A new study led by the Barcelona Institute for Global Health (ISGlobal) has revealed significant insights into how the diminishing Arctic sea ice influences global climate patterns. The researchers discovered that the reduction in ice cover could lead to drier winters in California and wetter winters in Spain and Portugal. This study, supported by the “la Caixa” Foundation, marks a major step forward in understanding the regional impacts of Arctic climate changes.
Published in the journal Communications Earth and Environment, the study utilized a novel approach to isolate the effects of Arctic sea ice loss from other climate change factors. By employing three models of varying complexity, the team ran simulations with historical sea ice data and then compared them to scenarios with significantly reduced ice cover.

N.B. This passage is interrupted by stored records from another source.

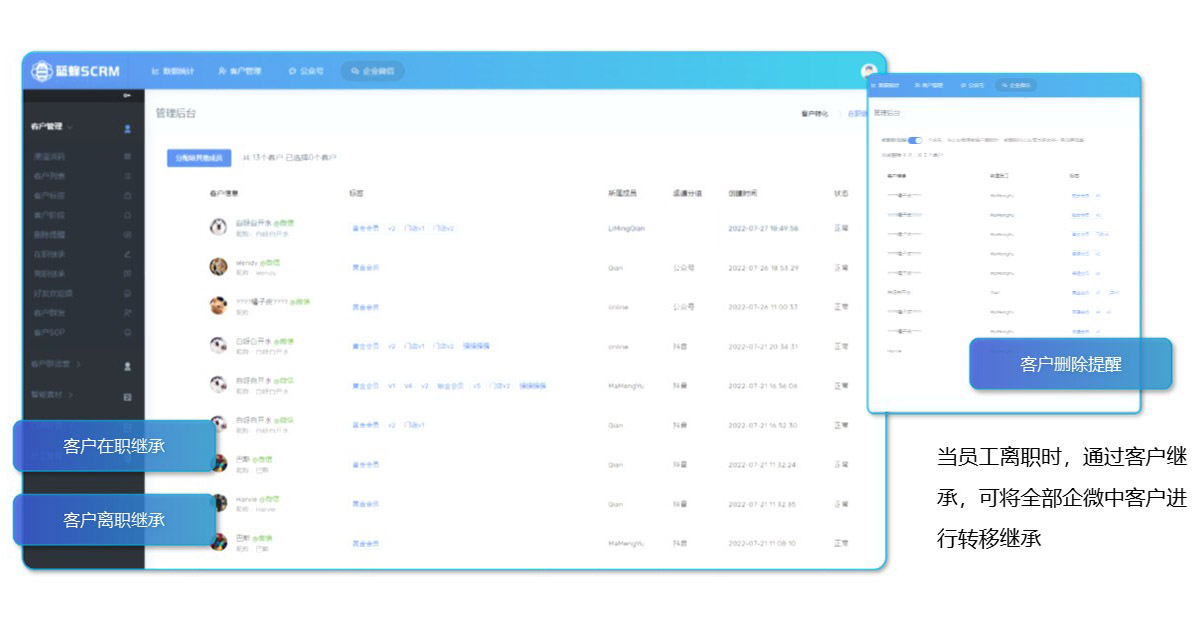Click the 客户在职继承 label button
This screenshot has height=642, width=1200.
pos(114,446)
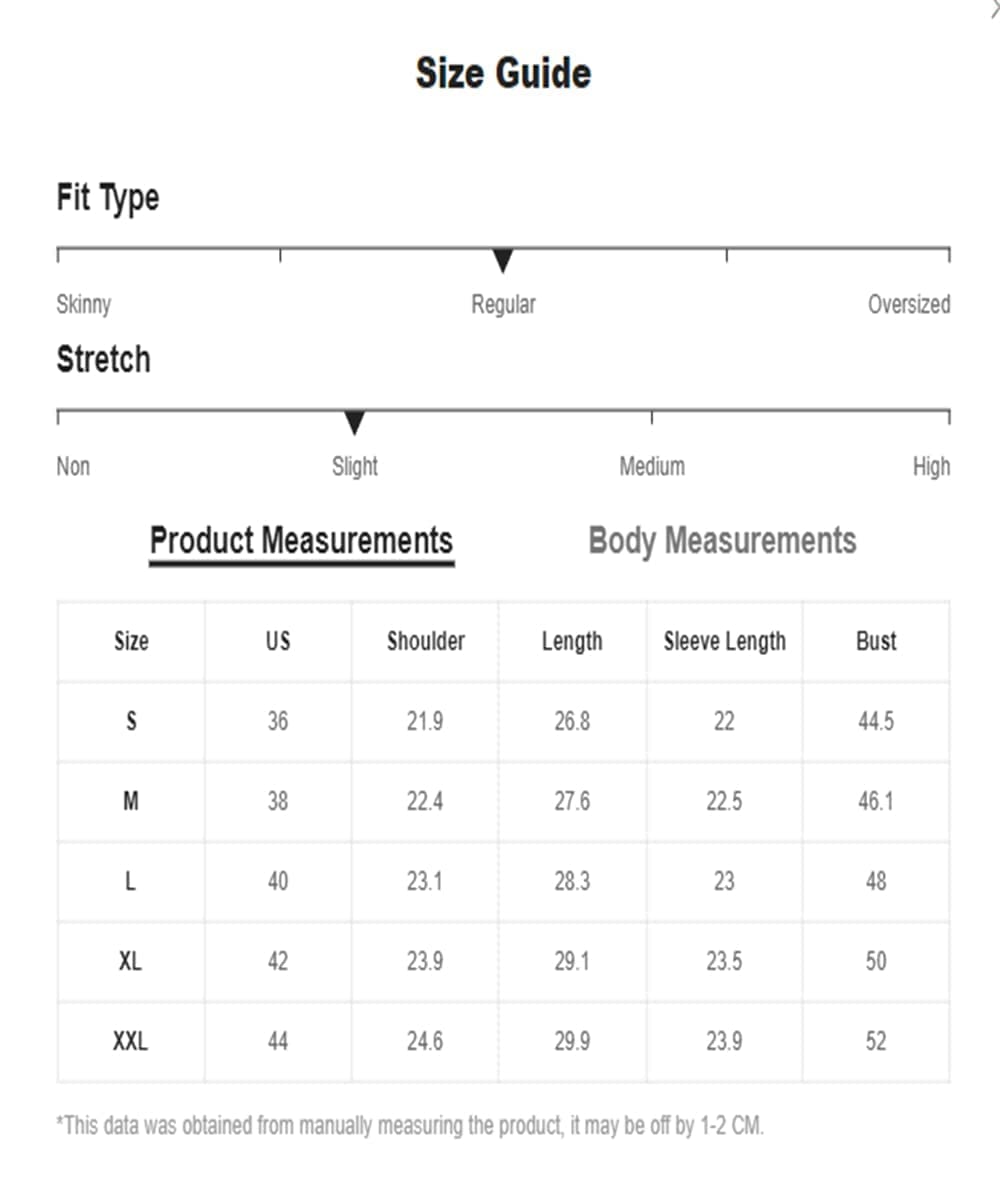Screen dimensions: 1000x1200
Task: Click the Bust column header
Action: coord(876,641)
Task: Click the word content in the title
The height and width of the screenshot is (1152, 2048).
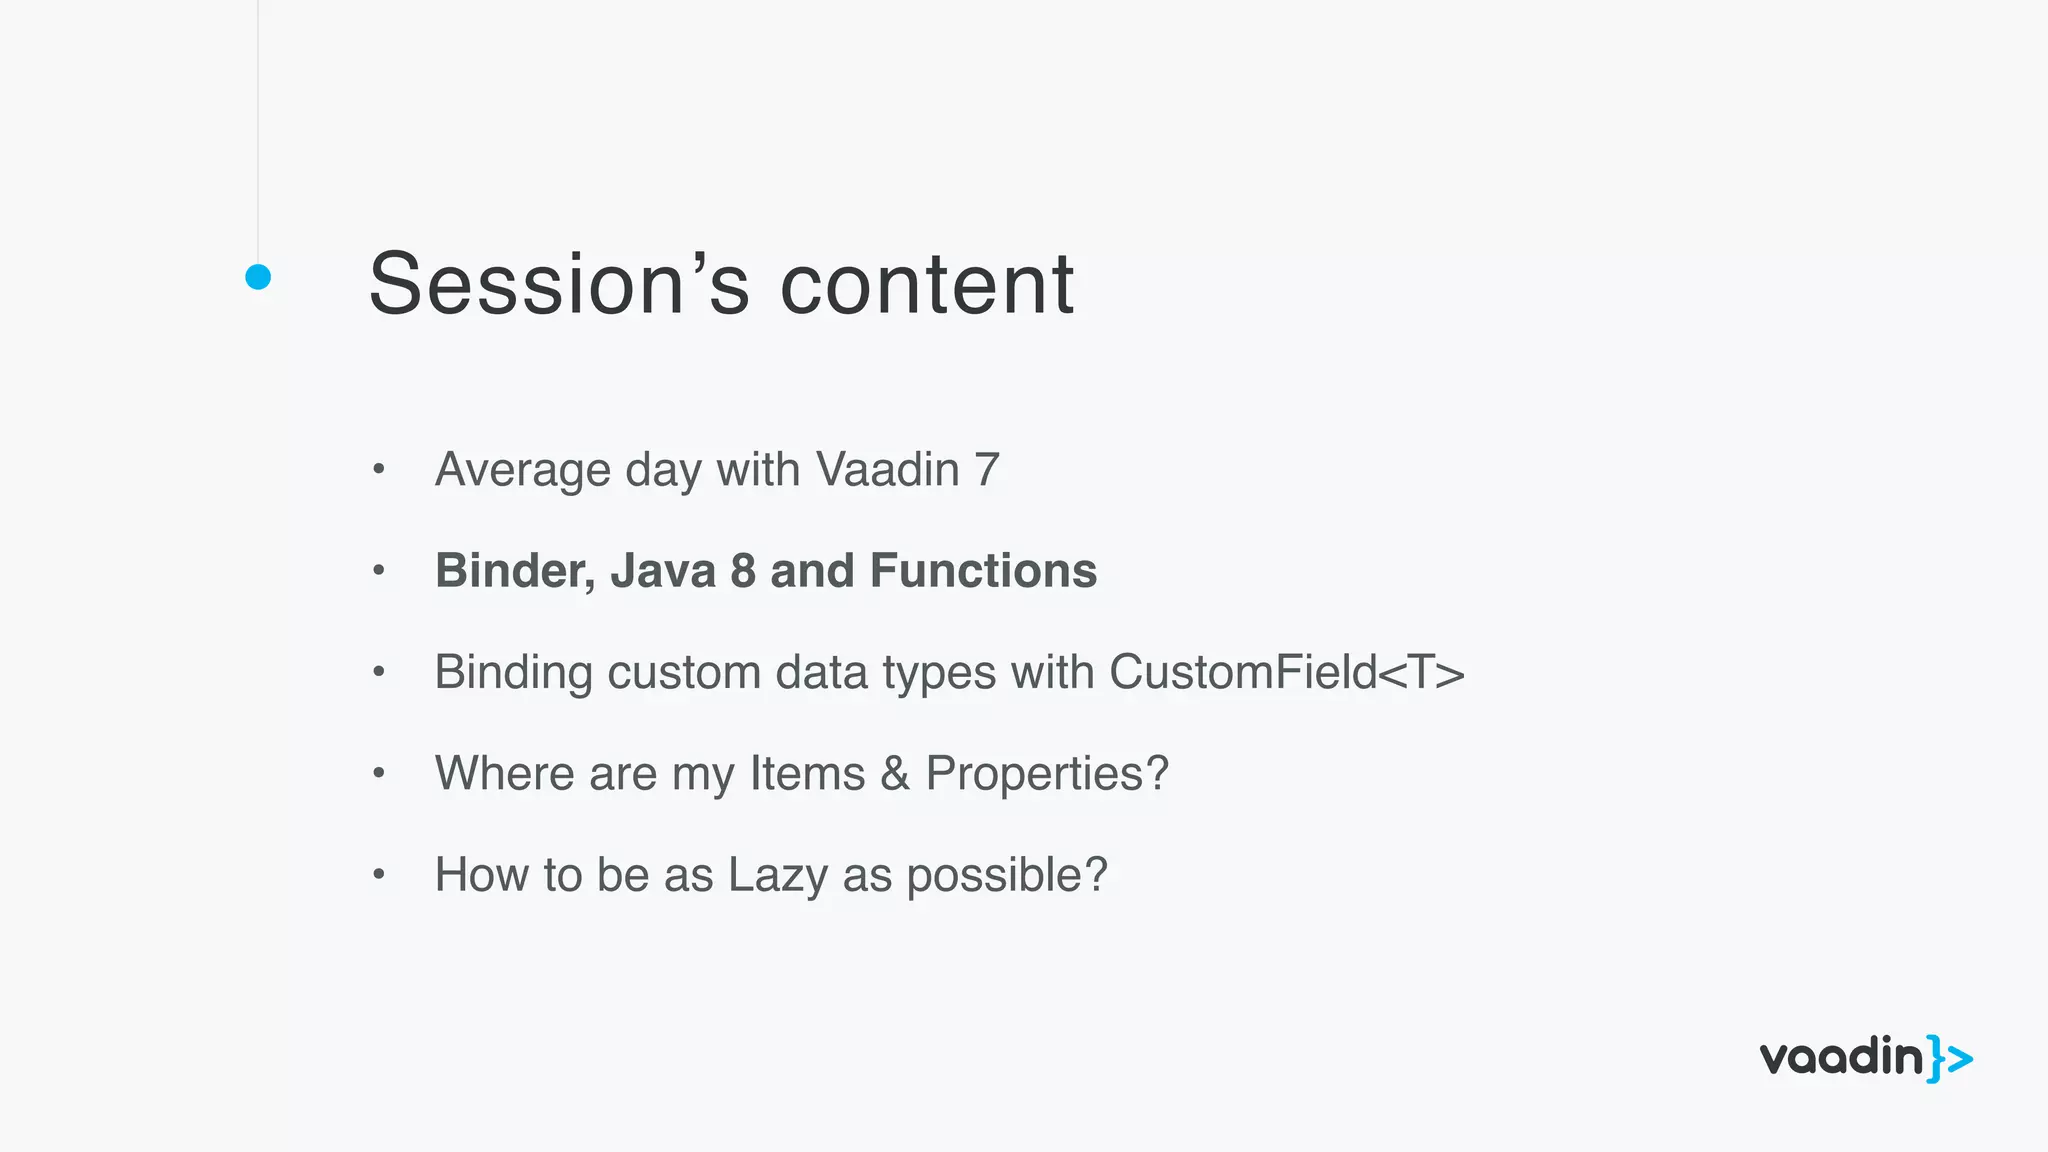Action: pos(927,285)
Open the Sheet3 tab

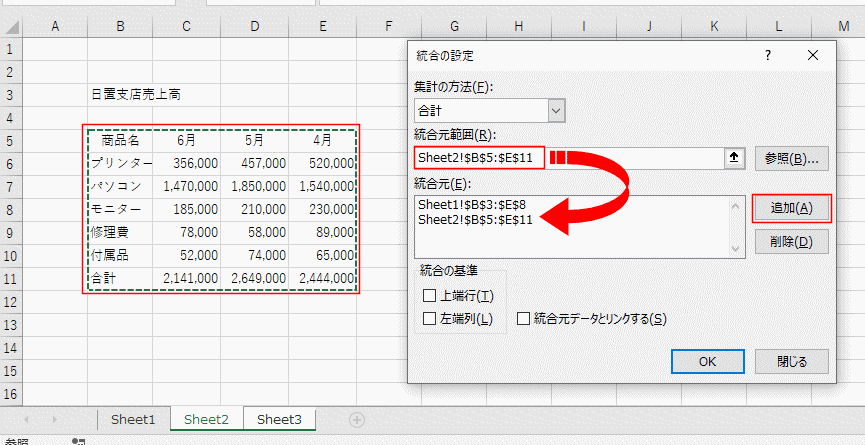tap(280, 420)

“There is much scientific disagreement about the remote effects of Arctic sea ice loss. So far, many studies have focused on the long-term effects, on a scale of centuries. Others have investigated the response to sea ice loss with modeling setups that artificially impose heat to melt the sea ice, potentially affecting the simulated response. Some studies have been changing Antarctic and Arctic sea ice cover at the same time, making it difficult to discern their individual contributions” lead author Ivana Cvijanovic, an ISGlobal researcher, said in a news release. “In our study, we have developed a methodology to assess the impact of Arctic ice loss without adding any heat fluxes, and we focused on the impacts developing within a few decades”
The loss of Arctic sea ice alters the surface albedo, or the reflectivity of the Arctic Ocean, removes the insulation between the atmosphere and the ocean, and affects salinity profiles. These local changes can trigger atmospheric and oceanic teleconnections, influencing weather patterns far beyond the Arctic.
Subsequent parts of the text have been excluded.